====== Dataset extract ======
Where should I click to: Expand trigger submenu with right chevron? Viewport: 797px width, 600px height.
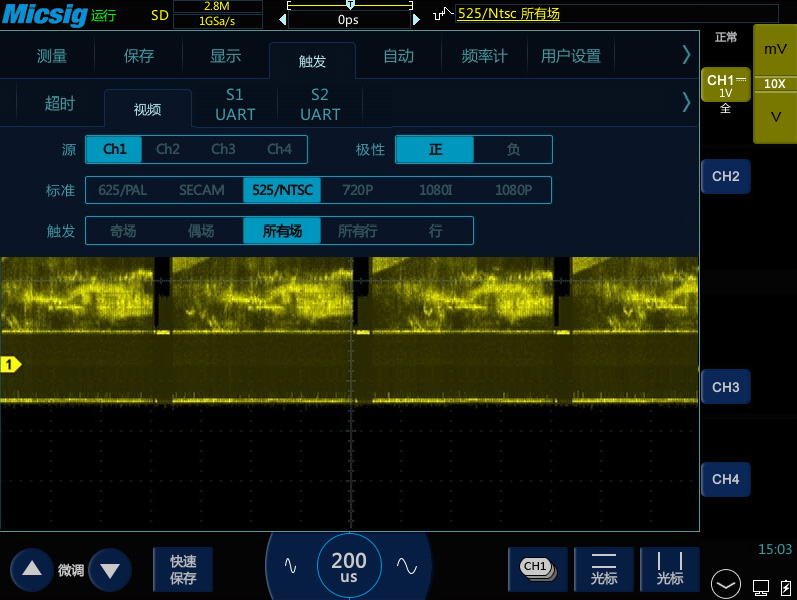pyautogui.click(x=686, y=101)
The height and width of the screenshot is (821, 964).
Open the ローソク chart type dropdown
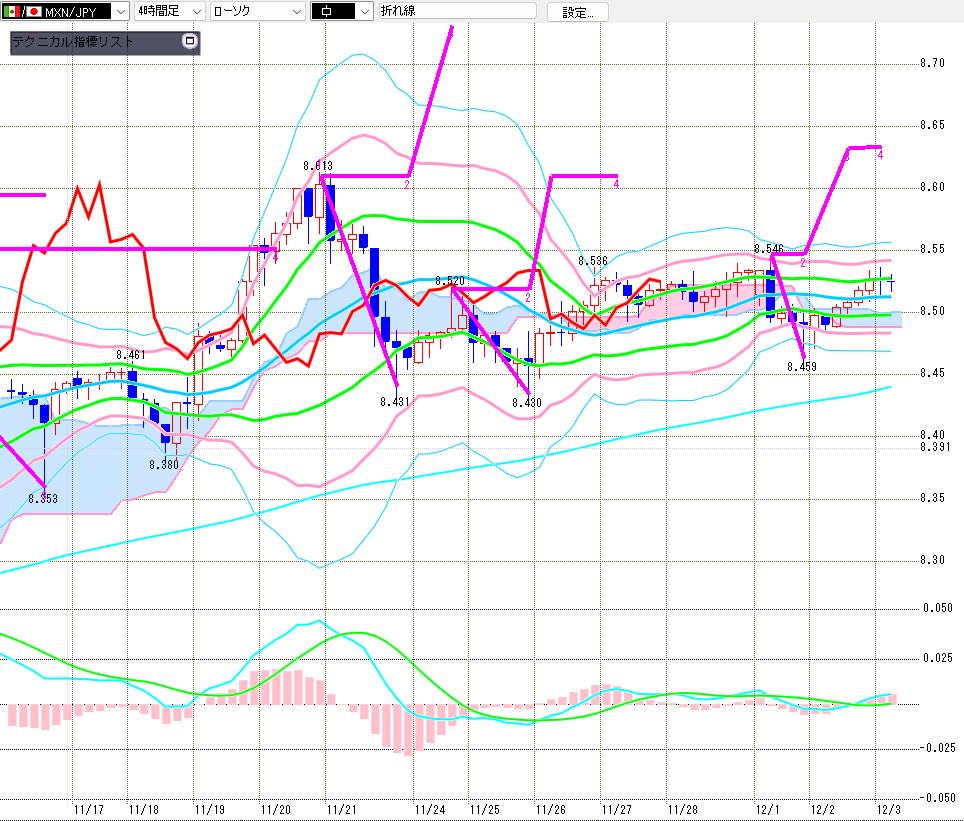pos(296,12)
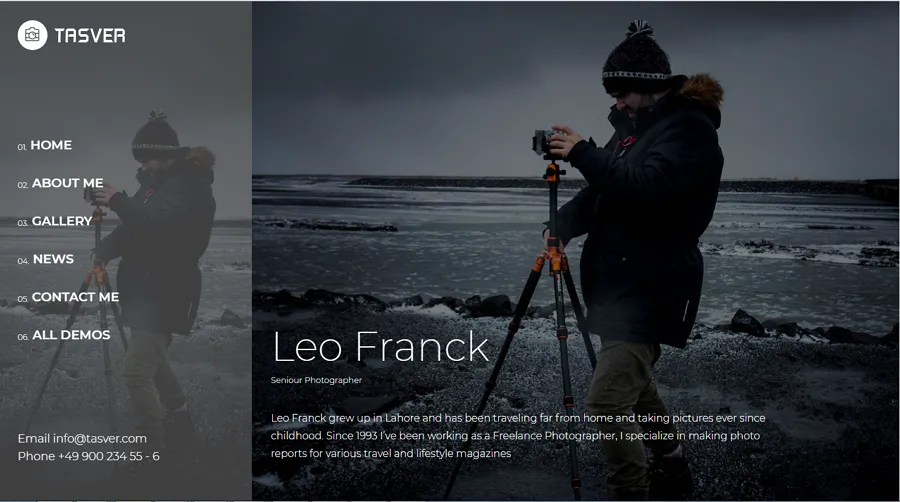Click the TASVER brand name
Image resolution: width=900 pixels, height=502 pixels.
(90, 36)
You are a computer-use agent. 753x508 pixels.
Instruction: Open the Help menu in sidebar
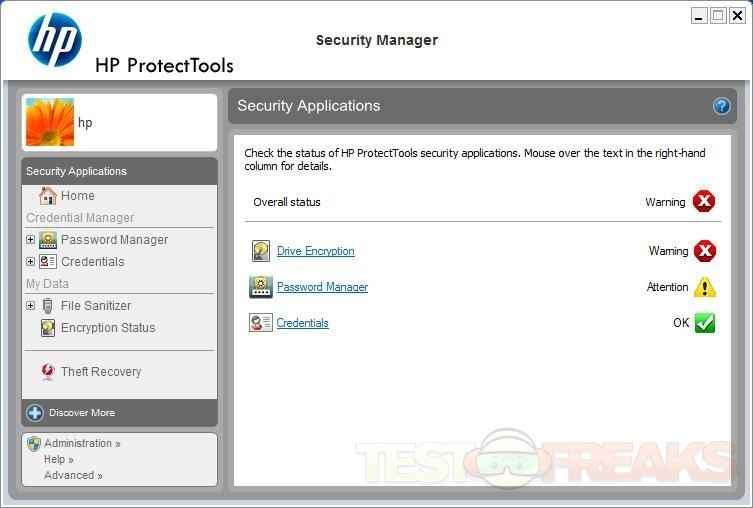pyautogui.click(x=58, y=460)
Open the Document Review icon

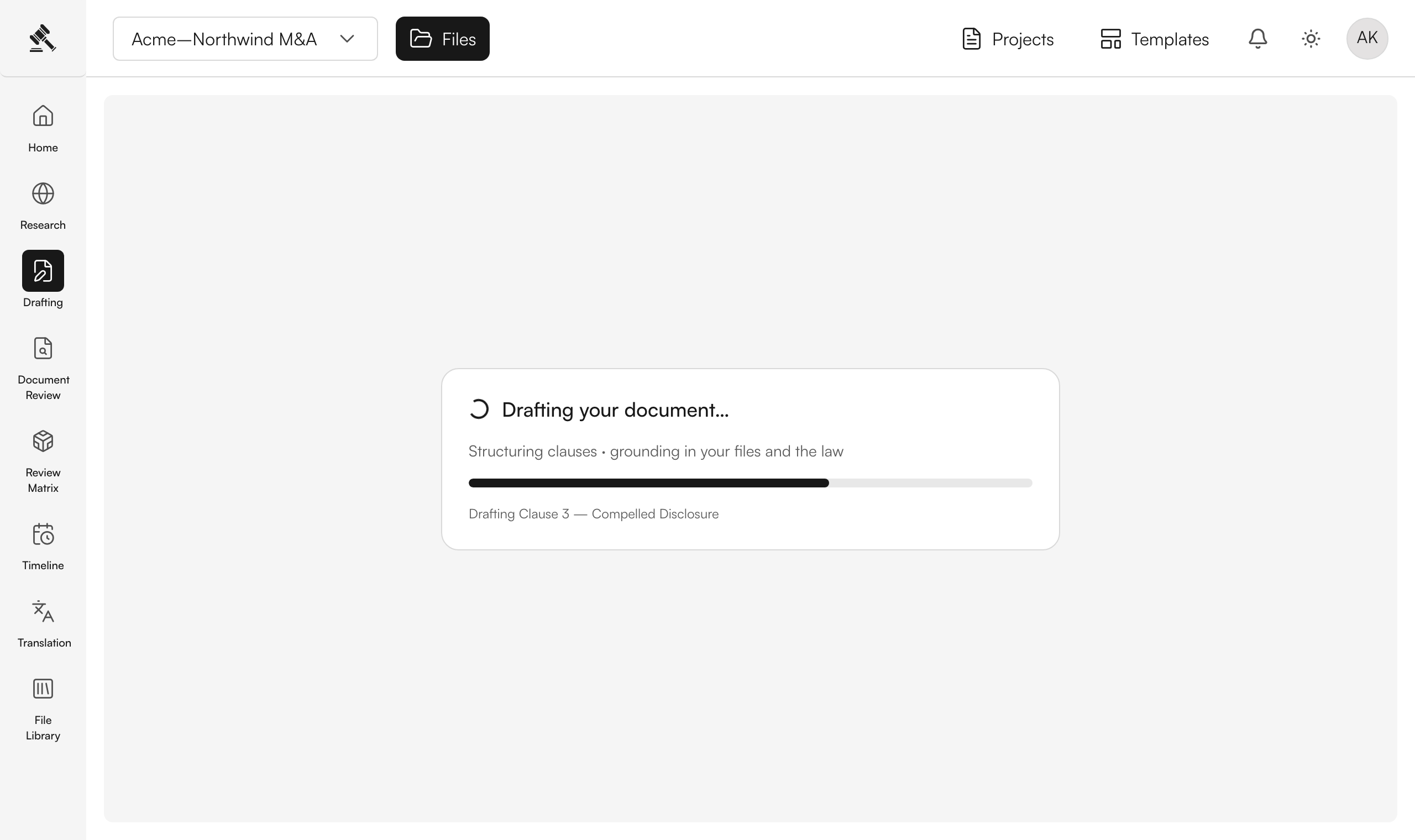[43, 348]
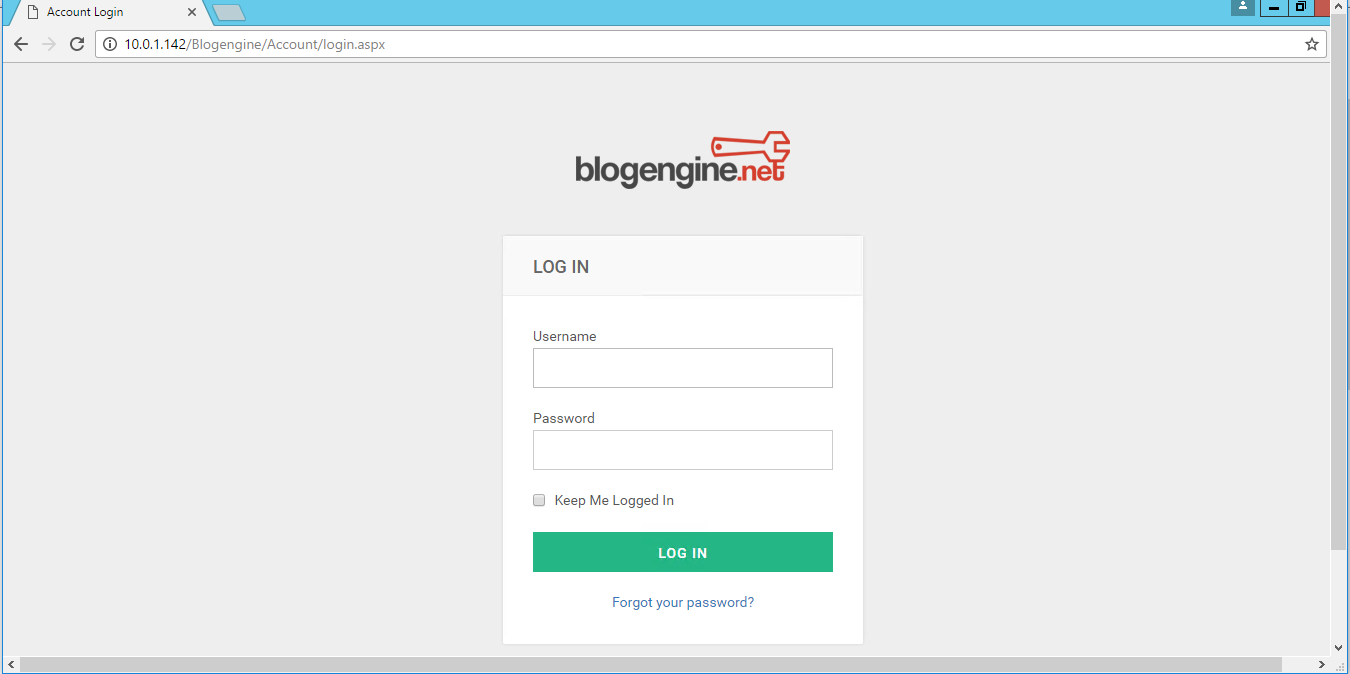Screen dimensions: 1350x674
Task: Focus the Password input field
Action: point(683,450)
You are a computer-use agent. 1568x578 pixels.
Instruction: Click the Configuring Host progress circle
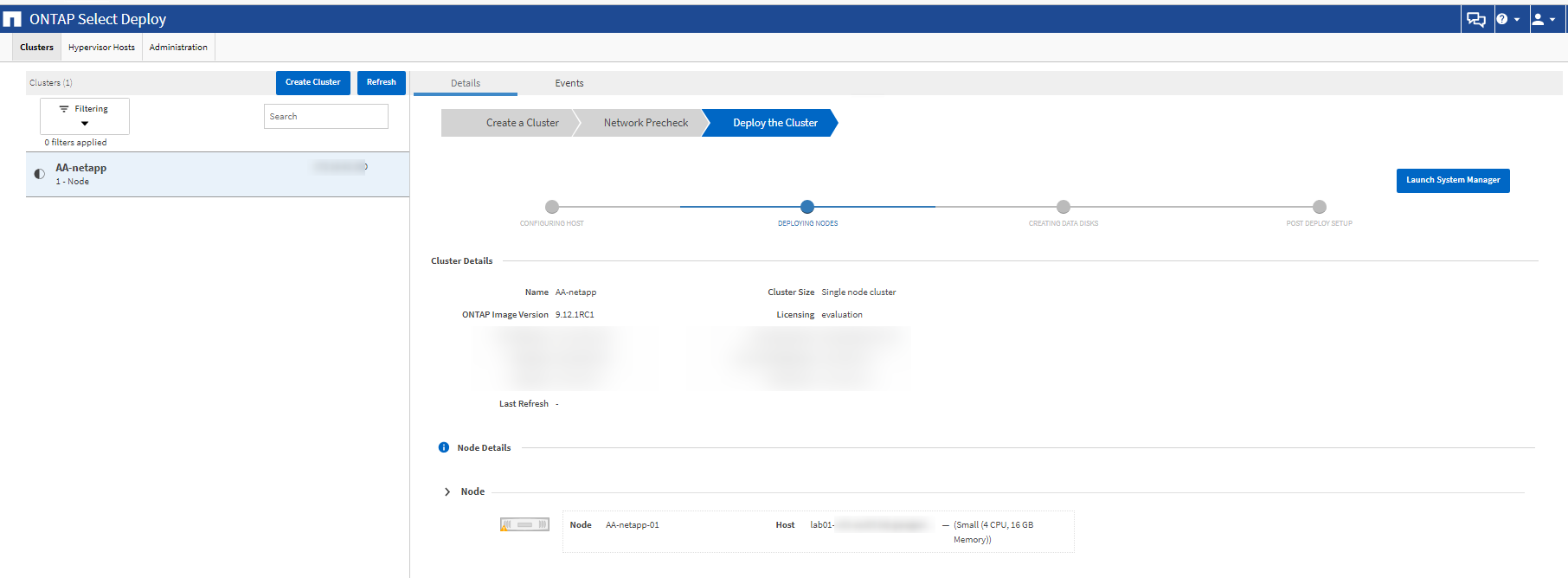(x=552, y=207)
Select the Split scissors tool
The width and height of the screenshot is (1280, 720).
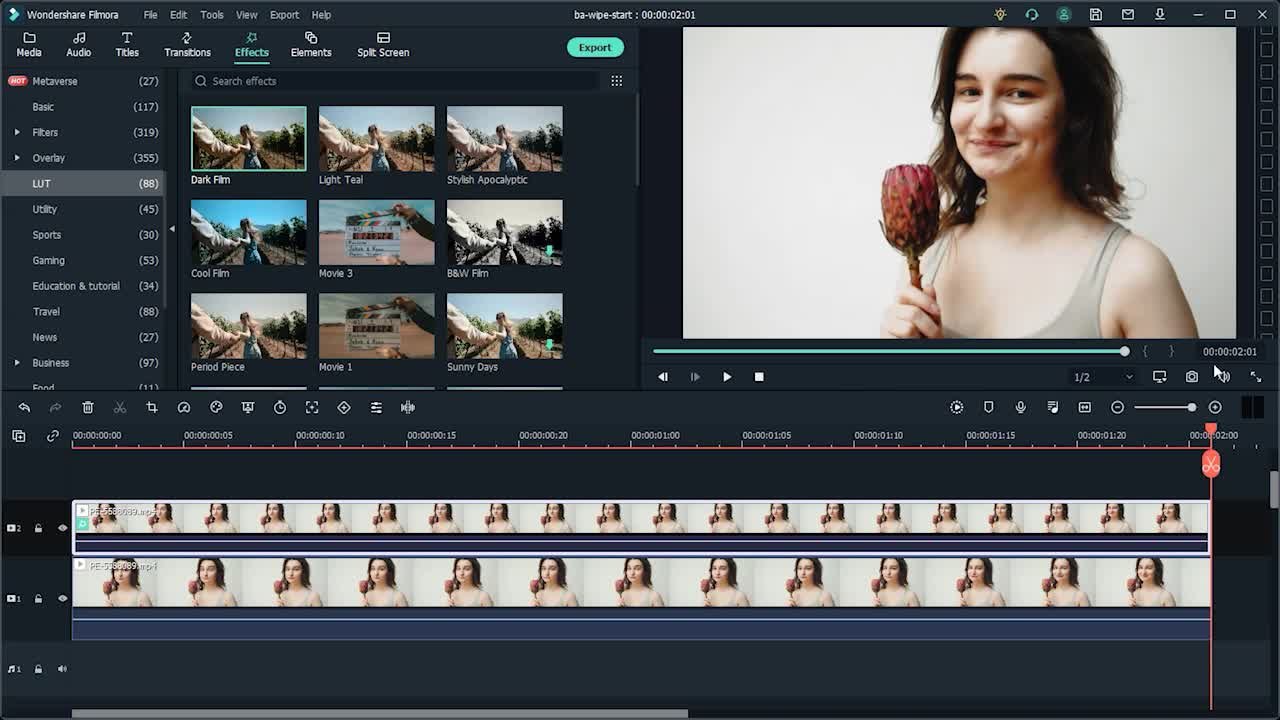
======
## Description of the task
Please print every record above exactly, but leave the pictures out.

## Answer section
Where should I click to: Expand trigger submenu with right chevron? Viewport: 797px width, 600px height.
pyautogui.click(x=686, y=101)
The height and width of the screenshot is (821, 964).
Open the ローソク chart type dropdown
pos(296,12)
Click the TASVER brand name
Image resolution: width=900 pixels, height=502 pixels.
(90, 36)
You are a computer-use agent. 753x508 pixels.
Instruction: Open the Help menu in sidebar
pyautogui.click(x=58, y=460)
Open the Document Review icon

[43, 348]
Screen dimensions: 1350x674
Task: Focus the Password input field
Action: point(683,450)
You are a computer-use agent. 1568x578 pixels.
Instruction: Click the Configuring Host progress circle
(x=552, y=207)
Select the Split scissors tool
The width and height of the screenshot is (1280, 720).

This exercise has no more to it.